Med Page Today reports that the Creating High-Quality Results and Outcomes Necessary to Improve Chronic (CHRONIC) Care Act of 2017 {whew!} would increase access to telehealth for Medicare beneficiaries with chronic illnesses — including those in Medicare Advantage plans — as well as provide more incentives for enrollees to receive care through accountable care organizations (ACOs). It also would extend the Independence at Home demonstration program to keep people in their homes rather than hospitals, allow reimbursement for more non-health and social services, and extend permanently MA Special Needs plans that target chronically ill beneficiaries.”

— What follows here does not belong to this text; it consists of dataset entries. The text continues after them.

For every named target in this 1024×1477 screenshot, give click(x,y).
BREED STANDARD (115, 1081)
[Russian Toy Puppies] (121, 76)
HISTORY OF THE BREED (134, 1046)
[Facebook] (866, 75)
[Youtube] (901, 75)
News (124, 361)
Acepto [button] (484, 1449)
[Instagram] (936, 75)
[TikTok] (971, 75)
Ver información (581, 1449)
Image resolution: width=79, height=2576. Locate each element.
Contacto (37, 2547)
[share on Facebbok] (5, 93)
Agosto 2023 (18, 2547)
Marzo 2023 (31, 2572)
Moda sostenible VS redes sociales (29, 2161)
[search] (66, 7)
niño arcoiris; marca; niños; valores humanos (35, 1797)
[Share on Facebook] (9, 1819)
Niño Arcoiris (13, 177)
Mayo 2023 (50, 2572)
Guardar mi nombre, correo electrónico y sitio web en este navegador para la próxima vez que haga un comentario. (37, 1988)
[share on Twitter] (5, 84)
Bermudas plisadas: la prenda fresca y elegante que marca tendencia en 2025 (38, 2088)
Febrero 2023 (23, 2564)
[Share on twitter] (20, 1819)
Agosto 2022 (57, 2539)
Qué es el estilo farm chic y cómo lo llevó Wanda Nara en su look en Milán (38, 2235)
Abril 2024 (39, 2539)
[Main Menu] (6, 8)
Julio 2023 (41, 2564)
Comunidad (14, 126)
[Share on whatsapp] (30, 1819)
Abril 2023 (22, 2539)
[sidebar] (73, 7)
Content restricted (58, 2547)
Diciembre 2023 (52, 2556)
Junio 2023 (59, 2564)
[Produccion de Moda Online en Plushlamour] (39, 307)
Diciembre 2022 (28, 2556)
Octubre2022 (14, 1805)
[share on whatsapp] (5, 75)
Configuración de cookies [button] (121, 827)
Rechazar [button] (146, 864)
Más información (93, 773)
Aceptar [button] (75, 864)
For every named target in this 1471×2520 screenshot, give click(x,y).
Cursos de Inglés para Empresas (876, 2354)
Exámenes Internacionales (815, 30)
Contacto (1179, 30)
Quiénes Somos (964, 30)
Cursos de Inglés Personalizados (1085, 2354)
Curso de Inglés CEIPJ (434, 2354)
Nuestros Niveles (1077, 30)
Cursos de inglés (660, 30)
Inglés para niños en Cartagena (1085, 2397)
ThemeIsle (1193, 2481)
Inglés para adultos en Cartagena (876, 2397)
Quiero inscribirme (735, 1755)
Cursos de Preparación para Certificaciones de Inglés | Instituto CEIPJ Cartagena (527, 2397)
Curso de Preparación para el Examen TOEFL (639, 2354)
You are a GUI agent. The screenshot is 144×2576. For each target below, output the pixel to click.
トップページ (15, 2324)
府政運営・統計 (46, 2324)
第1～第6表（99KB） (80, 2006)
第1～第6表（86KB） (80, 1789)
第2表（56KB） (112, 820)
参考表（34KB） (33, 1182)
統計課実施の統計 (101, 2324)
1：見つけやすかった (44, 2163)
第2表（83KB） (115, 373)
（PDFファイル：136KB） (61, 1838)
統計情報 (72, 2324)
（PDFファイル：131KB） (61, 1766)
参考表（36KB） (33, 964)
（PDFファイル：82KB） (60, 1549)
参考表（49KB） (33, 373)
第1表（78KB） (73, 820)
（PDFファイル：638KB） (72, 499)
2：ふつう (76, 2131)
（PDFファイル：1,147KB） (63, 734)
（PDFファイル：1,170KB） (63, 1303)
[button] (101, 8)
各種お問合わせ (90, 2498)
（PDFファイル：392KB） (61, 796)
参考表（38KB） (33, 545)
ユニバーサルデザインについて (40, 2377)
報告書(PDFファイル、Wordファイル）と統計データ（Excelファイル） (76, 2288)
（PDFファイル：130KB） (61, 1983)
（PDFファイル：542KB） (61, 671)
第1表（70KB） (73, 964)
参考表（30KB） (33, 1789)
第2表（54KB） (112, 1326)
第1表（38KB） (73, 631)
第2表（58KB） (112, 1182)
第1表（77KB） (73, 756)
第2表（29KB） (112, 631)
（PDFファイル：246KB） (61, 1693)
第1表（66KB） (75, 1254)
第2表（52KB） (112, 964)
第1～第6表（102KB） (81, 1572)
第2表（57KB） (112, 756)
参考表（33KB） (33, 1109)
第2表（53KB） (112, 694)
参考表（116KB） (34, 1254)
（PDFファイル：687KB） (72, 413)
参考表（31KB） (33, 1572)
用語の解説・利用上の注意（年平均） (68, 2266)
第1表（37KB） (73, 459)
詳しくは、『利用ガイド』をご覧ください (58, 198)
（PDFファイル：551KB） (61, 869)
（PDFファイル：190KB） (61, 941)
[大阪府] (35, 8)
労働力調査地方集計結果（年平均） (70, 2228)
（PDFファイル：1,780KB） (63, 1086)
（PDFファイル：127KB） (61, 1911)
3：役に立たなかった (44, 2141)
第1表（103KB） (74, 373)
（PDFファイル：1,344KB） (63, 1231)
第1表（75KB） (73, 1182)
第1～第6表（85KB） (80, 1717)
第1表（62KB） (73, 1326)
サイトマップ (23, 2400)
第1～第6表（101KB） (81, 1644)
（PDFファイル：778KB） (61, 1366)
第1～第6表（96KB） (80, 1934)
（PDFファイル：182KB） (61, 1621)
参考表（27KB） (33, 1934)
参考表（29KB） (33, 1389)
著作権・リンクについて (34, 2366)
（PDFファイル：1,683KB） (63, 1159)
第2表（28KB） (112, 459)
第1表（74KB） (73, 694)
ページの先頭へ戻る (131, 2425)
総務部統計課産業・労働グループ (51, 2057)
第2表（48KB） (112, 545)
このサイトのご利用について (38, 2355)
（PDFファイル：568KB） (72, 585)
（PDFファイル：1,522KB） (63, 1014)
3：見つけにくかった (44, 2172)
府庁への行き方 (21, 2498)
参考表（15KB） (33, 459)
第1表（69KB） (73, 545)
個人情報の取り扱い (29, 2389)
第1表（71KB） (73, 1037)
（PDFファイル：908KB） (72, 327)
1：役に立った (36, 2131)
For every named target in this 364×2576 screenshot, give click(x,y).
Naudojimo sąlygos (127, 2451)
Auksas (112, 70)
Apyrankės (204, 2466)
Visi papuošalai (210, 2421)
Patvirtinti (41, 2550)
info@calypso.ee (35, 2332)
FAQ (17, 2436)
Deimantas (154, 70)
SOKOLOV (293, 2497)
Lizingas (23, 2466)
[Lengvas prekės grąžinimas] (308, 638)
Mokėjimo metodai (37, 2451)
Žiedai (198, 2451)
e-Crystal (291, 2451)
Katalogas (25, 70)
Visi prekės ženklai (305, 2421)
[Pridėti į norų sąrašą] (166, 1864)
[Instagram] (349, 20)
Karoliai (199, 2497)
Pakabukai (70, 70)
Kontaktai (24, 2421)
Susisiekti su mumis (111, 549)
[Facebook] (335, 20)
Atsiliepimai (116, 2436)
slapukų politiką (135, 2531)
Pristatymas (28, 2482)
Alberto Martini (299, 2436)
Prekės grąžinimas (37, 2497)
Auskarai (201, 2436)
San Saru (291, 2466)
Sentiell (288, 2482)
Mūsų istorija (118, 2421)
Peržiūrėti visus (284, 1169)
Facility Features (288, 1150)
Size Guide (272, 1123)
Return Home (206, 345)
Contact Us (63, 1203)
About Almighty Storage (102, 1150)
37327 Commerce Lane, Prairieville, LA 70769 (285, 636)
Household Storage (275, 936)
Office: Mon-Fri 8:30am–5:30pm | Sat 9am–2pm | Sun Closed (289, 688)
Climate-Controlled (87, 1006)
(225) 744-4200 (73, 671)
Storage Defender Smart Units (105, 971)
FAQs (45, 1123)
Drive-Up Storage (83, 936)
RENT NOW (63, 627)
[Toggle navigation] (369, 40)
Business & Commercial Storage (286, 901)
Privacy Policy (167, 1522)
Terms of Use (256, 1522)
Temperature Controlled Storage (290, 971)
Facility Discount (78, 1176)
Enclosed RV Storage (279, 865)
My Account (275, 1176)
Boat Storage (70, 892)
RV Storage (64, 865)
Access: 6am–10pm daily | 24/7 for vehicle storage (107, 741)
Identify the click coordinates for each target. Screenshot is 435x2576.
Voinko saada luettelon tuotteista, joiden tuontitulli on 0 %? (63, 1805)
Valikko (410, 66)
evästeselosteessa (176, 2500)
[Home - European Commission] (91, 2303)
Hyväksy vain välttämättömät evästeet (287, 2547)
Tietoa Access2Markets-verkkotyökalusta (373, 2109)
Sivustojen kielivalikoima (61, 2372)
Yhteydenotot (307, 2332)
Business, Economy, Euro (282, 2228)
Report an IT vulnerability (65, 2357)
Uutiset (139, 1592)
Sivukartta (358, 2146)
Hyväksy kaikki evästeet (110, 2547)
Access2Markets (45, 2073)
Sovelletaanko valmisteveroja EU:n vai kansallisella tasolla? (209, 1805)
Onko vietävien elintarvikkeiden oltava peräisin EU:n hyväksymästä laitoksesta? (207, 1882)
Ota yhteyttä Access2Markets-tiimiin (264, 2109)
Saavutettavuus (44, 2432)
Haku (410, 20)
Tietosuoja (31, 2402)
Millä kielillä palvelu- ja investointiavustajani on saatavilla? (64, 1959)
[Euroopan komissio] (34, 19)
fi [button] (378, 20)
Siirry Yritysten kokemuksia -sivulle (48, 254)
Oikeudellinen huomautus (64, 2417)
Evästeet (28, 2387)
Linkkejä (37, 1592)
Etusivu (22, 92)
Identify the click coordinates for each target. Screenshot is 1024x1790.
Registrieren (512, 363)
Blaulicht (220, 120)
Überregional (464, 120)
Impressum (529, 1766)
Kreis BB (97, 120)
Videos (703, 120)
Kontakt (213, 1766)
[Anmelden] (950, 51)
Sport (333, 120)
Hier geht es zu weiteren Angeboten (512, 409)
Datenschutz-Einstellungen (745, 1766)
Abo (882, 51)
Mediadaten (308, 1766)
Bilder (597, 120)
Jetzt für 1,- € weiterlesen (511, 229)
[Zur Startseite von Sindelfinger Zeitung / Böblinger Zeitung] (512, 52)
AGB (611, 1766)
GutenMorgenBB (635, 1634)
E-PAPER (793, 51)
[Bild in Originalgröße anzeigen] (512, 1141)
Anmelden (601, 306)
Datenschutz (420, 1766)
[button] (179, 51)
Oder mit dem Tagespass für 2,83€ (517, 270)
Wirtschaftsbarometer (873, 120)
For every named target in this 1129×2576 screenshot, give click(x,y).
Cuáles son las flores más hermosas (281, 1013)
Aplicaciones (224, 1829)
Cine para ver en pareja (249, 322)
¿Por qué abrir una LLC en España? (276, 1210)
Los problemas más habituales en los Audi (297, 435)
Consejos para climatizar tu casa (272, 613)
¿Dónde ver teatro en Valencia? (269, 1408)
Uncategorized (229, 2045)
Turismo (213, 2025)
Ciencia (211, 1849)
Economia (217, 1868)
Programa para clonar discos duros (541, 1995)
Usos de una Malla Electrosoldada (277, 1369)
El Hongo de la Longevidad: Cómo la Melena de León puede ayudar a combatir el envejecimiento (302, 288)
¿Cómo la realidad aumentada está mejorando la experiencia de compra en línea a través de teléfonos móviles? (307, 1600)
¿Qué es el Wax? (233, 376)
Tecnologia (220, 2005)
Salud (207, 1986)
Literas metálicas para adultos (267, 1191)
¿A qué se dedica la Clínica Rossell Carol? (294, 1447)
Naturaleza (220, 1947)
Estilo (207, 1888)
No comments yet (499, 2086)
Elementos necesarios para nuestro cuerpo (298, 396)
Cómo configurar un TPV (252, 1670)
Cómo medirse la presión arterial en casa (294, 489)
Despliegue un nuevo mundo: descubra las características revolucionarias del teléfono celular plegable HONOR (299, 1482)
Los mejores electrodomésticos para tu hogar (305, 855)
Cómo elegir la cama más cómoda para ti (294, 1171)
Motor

“One thing we hear a lot from ACOs is they have trouble keeping beneficiaries in-house rather than going to a provider outside the ACO, and that makes it harder to coordinate their care,” a committee aide told the publication. “This bill says that if you go to a primary care doctor in the ACO, we’ll reduce or eliminate your cost-sharing for that primary care service. That will make beneficiaries stick to the ACO, and bring down their costs.”

Sen. Ron Wyden (D.-Ore.), the committee’s ranking member, told MedPage that the measure is “transformative.”

“This is a formal recognition that this package of services — the focus on care at home, the focus on new technology, the expanded role for primary care and prevention, which inevitably leads to more non-physician providers — is the beginning of our push to update the Medicare guarantee. That’s why it’s transformative.”